(Stored data entries)
******

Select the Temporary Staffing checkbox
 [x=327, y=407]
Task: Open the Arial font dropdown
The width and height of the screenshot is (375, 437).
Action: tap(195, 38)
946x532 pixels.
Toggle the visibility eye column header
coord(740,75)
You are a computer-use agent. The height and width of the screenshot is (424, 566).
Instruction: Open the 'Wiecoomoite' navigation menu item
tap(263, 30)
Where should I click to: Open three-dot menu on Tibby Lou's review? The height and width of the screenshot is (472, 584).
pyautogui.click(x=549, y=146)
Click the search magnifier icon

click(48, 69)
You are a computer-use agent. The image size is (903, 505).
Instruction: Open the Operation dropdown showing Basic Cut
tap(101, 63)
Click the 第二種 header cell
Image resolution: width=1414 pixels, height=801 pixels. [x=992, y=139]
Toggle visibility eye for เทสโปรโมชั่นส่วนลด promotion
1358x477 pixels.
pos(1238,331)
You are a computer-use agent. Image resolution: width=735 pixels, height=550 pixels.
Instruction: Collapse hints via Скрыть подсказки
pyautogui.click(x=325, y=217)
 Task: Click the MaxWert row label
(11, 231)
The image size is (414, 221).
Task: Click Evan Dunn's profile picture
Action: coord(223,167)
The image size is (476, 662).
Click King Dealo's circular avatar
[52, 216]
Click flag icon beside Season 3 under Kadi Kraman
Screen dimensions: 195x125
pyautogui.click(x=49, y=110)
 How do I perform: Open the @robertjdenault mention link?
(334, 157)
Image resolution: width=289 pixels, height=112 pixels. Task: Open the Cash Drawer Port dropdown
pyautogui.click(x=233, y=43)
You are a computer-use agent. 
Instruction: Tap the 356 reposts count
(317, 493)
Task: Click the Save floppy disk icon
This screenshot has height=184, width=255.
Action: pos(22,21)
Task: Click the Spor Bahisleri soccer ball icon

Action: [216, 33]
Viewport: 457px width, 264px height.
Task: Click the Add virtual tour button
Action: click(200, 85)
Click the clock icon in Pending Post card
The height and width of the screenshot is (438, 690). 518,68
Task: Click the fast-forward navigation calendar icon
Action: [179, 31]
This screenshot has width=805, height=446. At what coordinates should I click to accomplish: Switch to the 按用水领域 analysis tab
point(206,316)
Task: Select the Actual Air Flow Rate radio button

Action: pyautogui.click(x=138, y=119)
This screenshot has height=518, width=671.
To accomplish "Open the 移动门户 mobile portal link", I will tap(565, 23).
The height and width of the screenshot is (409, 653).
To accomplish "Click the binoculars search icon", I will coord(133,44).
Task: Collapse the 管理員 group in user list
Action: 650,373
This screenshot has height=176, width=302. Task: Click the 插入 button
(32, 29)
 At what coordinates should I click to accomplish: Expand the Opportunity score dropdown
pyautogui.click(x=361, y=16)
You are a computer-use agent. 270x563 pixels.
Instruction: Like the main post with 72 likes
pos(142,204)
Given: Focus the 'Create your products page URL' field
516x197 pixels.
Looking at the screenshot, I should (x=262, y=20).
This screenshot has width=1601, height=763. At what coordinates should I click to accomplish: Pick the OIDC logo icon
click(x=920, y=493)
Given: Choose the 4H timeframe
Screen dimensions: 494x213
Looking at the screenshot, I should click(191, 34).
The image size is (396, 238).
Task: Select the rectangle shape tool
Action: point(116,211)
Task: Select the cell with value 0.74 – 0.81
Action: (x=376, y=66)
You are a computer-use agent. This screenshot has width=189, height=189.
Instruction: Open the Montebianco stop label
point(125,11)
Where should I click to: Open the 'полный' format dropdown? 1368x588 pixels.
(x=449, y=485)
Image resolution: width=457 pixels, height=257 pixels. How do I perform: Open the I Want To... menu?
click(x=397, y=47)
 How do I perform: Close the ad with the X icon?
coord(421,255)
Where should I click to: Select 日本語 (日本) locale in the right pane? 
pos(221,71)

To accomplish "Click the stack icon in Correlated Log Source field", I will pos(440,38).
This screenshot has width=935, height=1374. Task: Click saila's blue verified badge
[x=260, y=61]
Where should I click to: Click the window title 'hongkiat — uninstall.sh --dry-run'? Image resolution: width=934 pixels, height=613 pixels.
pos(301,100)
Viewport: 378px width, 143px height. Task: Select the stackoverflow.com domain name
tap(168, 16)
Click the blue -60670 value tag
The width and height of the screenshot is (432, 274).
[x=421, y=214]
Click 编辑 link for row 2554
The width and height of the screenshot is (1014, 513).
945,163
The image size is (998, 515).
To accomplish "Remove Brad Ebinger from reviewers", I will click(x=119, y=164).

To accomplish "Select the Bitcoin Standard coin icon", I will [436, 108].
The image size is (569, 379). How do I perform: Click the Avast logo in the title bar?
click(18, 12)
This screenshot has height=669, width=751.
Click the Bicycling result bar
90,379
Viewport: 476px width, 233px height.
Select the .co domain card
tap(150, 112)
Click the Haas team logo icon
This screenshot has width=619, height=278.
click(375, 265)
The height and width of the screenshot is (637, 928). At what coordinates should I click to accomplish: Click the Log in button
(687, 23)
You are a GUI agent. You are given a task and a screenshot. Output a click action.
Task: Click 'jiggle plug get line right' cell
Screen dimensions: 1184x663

******

▸ EXERCISE INSTRUCTIONS
The reply should be nothing but the number of lines in the entries that include "field".

▸ TASK ANSWER
2